### DATA PROVIDED:

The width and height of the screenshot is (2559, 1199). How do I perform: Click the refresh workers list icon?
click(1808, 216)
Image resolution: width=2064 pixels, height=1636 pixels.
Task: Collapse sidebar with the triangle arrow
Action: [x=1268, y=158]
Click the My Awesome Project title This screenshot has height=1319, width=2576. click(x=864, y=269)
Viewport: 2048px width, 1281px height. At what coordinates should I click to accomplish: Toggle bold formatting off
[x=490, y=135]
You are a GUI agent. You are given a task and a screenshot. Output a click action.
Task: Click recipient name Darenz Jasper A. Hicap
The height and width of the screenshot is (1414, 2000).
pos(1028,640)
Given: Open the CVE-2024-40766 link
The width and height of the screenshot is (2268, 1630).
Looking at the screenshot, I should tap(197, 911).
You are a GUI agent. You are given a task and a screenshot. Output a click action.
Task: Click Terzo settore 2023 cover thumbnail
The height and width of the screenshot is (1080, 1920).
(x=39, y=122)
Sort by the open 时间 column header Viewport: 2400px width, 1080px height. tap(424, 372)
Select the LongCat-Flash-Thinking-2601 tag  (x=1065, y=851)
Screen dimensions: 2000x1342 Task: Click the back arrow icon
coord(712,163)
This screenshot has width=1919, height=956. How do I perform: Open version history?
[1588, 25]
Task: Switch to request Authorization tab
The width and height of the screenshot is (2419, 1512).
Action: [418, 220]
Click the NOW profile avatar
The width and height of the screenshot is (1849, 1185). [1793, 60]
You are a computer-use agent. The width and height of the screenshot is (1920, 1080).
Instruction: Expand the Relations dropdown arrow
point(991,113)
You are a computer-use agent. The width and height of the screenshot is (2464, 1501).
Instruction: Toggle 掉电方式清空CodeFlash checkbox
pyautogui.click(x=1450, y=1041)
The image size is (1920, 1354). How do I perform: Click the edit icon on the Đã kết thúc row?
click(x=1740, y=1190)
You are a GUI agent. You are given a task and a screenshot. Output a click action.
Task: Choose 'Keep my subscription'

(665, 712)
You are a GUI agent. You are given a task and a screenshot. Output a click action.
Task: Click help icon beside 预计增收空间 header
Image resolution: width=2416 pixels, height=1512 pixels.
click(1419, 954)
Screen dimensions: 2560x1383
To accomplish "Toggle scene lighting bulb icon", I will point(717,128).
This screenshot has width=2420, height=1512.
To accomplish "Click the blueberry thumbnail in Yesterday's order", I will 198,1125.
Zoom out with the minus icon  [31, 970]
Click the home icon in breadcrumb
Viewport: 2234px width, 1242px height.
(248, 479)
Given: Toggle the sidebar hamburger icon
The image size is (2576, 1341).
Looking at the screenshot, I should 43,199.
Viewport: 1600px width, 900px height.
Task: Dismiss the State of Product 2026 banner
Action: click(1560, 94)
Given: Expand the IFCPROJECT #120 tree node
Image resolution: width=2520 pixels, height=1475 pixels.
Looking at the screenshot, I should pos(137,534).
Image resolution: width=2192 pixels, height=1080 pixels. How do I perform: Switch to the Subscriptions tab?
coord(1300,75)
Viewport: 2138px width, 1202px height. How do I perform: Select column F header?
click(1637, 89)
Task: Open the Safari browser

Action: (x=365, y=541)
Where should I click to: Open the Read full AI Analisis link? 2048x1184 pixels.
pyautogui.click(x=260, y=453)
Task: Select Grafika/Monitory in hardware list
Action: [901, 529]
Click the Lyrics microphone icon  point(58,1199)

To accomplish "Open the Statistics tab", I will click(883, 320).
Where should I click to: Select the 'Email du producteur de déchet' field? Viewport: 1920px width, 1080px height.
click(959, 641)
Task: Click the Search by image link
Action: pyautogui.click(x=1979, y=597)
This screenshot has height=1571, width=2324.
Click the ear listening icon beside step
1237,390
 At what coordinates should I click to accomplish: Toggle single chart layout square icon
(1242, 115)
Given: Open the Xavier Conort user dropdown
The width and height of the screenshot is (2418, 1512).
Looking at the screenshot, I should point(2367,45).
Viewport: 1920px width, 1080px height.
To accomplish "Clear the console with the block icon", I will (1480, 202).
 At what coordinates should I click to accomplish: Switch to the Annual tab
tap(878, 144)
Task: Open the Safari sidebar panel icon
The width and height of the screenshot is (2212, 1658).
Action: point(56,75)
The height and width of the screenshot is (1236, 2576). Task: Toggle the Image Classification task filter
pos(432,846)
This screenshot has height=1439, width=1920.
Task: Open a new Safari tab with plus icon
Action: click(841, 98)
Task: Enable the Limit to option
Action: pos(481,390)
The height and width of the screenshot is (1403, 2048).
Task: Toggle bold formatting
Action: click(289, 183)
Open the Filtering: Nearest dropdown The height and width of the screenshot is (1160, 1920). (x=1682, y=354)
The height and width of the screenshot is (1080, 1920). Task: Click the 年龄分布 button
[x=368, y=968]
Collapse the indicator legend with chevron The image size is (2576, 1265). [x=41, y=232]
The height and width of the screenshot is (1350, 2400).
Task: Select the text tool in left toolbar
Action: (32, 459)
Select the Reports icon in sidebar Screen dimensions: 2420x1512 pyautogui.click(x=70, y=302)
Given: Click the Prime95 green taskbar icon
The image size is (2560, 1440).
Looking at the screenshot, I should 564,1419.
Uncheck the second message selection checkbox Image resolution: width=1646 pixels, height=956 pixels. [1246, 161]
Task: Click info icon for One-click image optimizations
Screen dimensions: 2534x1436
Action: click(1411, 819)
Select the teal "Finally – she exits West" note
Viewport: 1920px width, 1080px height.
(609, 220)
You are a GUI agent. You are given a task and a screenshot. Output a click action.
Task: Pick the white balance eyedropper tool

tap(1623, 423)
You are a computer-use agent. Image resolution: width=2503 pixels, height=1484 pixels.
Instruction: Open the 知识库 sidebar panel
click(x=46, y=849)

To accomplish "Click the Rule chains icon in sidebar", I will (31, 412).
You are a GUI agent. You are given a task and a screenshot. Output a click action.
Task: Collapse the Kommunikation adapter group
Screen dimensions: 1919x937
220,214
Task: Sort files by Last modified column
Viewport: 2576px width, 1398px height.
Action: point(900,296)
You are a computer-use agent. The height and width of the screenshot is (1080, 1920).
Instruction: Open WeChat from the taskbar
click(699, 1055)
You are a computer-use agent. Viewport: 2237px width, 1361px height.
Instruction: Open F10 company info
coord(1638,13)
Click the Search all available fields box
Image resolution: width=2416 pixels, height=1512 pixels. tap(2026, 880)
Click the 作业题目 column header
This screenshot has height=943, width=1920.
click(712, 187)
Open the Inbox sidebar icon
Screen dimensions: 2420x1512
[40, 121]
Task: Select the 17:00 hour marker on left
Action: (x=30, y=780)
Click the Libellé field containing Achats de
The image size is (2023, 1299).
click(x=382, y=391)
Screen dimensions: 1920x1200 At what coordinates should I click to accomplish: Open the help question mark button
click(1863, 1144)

### PROBLEM TO WORK ON:
Write out, exactly and with nothing else, the lines of the listing above from its first line through the line with "Screen dimensions: 2560x1383".

### ANSWER TO THIS TASK:
The width and height of the screenshot is (2559, 1199). How do I perform: Click the refresh workers list icon?
click(1808, 216)
Image resolution: width=2064 pixels, height=1636 pixels.
Task: Collapse sidebar with the triangle arrow
Action: [x=1268, y=158]
Click the My Awesome Project title This screenshot has height=1319, width=2576. click(x=864, y=269)
Viewport: 2048px width, 1281px height. At what coordinates should I click to accomplish: Toggle bold formatting off
[x=490, y=135]
You are a GUI agent. You are given a task and a screenshot. Output a click action.
Task: Click recipient name Darenz Jasper A. Hicap
The height and width of the screenshot is (1414, 2000).
pos(1028,640)
Given: Open the CVE-2024-40766 link
The width and height of the screenshot is (2268, 1630).
Looking at the screenshot, I should tap(197, 911).
You are a GUI agent. You are given a task and a screenshot. Output a click action.
Task: Click Terzo settore 2023 cover thumbnail
The height and width of the screenshot is (1080, 1920).
(x=39, y=122)
Sort by the open 时间 column header Viewport: 2400px width, 1080px height. tap(424, 372)
Select the LongCat-Flash-Thinking-2601 tag  (x=1065, y=851)
Screen dimensions: 2000x1342 Task: Click the back arrow icon
coord(712,163)
This screenshot has width=1919, height=956. How do I perform: Open version history?
[1588, 25]
Task: Switch to request Authorization tab
The width and height of the screenshot is (2419, 1512).
Action: [418, 220]
Click the NOW profile avatar
The width and height of the screenshot is (1849, 1185). [1793, 60]
You are a computer-use agent. The width and height of the screenshot is (1920, 1080).
Instruction: Expand the Relations dropdown arrow
point(991,113)
You are a computer-use agent. The width and height of the screenshot is (2464, 1501).
Instruction: Toggle 掉电方式清空CodeFlash checkbox
pyautogui.click(x=1450, y=1041)
The image size is (1920, 1354). How do I perform: Click the edit icon on the Đã kết thúc row?
click(x=1740, y=1190)
You are a GUI agent. You are given a task and a screenshot. Output a click action.
Task: Choose 'Keep my subscription'

(665, 712)
You are a GUI agent. You are given a task and a screenshot. Output a click action.
Task: Click help icon beside 预计增收空间 header
Image resolution: width=2416 pixels, height=1512 pixels.
click(1419, 954)
Screen dimensions: 2560x1383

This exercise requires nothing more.